Material shown: Begin

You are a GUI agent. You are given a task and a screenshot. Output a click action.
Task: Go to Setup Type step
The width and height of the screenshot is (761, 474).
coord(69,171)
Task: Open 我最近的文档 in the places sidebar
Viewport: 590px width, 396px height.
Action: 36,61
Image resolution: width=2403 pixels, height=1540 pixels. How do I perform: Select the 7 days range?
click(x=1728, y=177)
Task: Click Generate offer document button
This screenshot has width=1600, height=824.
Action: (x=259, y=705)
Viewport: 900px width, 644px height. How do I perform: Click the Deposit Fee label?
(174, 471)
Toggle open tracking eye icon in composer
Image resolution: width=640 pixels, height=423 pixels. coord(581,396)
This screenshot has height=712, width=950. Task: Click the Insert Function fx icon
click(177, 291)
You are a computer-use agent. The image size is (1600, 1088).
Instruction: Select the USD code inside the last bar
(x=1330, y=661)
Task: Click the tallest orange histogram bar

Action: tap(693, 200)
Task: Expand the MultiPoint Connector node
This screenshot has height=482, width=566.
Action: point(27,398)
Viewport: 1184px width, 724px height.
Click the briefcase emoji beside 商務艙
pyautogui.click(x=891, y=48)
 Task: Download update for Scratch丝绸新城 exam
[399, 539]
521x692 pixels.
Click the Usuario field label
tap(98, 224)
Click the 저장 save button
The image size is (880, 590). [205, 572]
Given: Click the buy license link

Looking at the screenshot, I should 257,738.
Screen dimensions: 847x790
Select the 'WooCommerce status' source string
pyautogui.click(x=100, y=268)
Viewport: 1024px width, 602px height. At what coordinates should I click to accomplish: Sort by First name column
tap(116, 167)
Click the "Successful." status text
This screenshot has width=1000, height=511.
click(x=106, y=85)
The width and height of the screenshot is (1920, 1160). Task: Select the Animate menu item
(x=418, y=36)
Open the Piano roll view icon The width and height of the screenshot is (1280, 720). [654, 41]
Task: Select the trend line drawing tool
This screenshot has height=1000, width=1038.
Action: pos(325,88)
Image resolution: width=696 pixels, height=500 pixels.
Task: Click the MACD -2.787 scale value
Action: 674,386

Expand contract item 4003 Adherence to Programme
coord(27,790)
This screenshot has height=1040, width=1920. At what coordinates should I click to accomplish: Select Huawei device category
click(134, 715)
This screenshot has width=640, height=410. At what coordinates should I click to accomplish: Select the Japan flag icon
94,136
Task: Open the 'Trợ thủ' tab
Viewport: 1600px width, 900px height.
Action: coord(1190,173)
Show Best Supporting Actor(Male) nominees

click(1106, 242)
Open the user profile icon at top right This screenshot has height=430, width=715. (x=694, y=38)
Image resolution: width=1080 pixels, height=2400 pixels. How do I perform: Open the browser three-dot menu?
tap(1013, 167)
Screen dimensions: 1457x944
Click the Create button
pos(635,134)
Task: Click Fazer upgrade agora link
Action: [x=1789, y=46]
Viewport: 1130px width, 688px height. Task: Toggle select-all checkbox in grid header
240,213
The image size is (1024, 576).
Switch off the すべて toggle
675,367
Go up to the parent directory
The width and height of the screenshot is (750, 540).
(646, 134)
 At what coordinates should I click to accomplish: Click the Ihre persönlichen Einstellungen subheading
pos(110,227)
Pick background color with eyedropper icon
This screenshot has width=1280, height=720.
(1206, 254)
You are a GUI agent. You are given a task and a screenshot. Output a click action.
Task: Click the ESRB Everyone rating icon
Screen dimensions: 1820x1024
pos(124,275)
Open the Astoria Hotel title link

Material shown: End

Work order:
Using the entries above, give again exactly the lines from the line holding "521x692 pixels." through the line holding "Task: Select the trend line drawing tool". Include both end lines and nothing else.

Response for this exercise:
521x692 pixels.
Click the Usuario field label
tap(98, 224)
Click the 저장 save button
The image size is (880, 590). [205, 572]
Given: Click the buy license link

Looking at the screenshot, I should 257,738.
Screen dimensions: 847x790
Select the 'WooCommerce status' source string
pyautogui.click(x=100, y=268)
Viewport: 1024px width, 602px height. At what coordinates should I click to accomplish: Sort by First name column
tap(116, 167)
Click the "Successful." status text
This screenshot has width=1000, height=511.
click(x=106, y=85)
The width and height of the screenshot is (1920, 1160). Task: Select the Animate menu item
(x=418, y=36)
Open the Piano roll view icon The width and height of the screenshot is (1280, 720). [654, 41]
Task: Select the trend line drawing tool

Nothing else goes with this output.